ACTIVITY:
Among the lines below, which ones contain the word "Store"? Copy every such line.

------------------------------------------------------------

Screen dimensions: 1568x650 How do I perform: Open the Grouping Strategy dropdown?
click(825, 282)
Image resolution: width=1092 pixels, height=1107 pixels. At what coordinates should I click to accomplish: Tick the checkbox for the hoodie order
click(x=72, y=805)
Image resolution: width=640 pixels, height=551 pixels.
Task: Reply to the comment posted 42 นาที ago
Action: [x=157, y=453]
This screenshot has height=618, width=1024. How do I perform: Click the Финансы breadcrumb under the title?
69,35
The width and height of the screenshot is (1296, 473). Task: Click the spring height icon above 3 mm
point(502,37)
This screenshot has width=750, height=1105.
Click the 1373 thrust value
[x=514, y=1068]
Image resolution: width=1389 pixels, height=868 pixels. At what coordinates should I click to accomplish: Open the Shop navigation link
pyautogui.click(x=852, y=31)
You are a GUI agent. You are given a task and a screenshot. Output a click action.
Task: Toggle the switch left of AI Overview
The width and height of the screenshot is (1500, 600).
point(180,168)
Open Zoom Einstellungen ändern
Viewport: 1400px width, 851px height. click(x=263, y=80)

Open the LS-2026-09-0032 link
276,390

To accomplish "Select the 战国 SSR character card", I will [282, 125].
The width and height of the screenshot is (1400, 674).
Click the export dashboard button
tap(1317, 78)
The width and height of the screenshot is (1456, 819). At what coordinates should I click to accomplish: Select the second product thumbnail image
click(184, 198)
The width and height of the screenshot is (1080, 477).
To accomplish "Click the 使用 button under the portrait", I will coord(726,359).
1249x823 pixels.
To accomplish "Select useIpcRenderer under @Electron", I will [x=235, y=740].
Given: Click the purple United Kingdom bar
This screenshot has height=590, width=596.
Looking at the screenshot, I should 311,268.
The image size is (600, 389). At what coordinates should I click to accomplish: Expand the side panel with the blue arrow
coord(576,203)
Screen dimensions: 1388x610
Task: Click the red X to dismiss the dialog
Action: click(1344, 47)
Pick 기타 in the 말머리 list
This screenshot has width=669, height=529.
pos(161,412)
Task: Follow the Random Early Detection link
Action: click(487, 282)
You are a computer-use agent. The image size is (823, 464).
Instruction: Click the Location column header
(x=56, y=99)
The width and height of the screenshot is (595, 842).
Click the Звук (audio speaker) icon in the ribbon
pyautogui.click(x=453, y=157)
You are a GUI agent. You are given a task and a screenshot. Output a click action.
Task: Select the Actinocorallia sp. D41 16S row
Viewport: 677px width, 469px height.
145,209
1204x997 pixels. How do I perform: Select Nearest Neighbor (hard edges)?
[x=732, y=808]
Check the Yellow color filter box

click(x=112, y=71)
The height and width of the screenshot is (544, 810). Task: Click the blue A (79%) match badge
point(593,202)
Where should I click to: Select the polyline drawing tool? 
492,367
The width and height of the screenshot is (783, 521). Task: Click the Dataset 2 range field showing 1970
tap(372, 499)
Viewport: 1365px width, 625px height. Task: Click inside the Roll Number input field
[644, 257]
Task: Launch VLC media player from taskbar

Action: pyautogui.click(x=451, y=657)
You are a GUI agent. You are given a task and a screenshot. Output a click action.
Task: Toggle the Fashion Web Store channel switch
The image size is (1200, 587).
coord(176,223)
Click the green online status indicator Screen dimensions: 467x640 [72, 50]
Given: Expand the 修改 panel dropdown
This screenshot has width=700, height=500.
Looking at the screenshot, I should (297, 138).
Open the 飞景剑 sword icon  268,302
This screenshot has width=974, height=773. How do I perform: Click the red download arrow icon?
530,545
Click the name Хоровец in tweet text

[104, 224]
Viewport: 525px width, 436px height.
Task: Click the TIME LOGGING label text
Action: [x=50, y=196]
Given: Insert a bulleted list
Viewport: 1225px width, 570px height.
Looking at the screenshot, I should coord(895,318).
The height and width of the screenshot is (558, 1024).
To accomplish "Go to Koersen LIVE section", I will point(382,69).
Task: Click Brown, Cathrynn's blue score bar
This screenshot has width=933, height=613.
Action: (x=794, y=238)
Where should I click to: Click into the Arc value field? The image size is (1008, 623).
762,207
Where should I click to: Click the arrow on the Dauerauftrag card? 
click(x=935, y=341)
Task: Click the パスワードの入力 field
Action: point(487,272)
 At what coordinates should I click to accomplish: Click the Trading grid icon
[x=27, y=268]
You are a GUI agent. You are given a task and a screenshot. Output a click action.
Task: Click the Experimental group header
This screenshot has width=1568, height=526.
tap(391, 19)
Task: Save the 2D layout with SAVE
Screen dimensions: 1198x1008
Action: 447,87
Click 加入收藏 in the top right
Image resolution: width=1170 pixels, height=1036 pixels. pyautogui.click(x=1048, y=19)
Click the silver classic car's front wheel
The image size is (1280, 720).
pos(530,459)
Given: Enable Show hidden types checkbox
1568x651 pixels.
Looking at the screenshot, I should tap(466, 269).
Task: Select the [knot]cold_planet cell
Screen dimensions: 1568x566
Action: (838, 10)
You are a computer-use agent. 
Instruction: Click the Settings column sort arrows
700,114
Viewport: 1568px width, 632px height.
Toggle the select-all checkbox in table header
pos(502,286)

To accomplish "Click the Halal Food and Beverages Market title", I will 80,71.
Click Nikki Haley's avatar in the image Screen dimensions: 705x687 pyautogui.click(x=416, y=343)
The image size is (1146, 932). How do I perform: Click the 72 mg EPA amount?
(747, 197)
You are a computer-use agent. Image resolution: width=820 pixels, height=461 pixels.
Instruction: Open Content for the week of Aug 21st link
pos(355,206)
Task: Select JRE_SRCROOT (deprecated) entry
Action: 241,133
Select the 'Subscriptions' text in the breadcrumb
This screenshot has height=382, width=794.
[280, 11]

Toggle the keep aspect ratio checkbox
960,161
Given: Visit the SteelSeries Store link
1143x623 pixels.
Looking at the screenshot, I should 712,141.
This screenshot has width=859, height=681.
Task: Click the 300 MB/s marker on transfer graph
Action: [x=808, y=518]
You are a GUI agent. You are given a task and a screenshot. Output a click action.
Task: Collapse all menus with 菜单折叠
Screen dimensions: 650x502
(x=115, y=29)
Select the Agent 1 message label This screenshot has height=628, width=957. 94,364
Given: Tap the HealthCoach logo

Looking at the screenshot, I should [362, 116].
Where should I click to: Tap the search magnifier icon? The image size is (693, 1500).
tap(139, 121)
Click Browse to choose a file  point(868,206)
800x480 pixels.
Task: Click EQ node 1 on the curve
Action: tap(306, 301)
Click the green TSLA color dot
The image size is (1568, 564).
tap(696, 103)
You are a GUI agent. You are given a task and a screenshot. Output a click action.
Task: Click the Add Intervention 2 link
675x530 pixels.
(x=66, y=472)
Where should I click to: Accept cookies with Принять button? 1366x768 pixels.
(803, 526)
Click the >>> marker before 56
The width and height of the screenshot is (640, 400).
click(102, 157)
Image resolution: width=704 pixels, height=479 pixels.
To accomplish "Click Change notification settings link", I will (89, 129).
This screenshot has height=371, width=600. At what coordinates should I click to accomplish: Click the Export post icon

------------------------------------------------------------

PROBLEM SOLUTION:
Task: Toggle the Fashion Web Store channel switch
Given: Visit the SteelSeries Store link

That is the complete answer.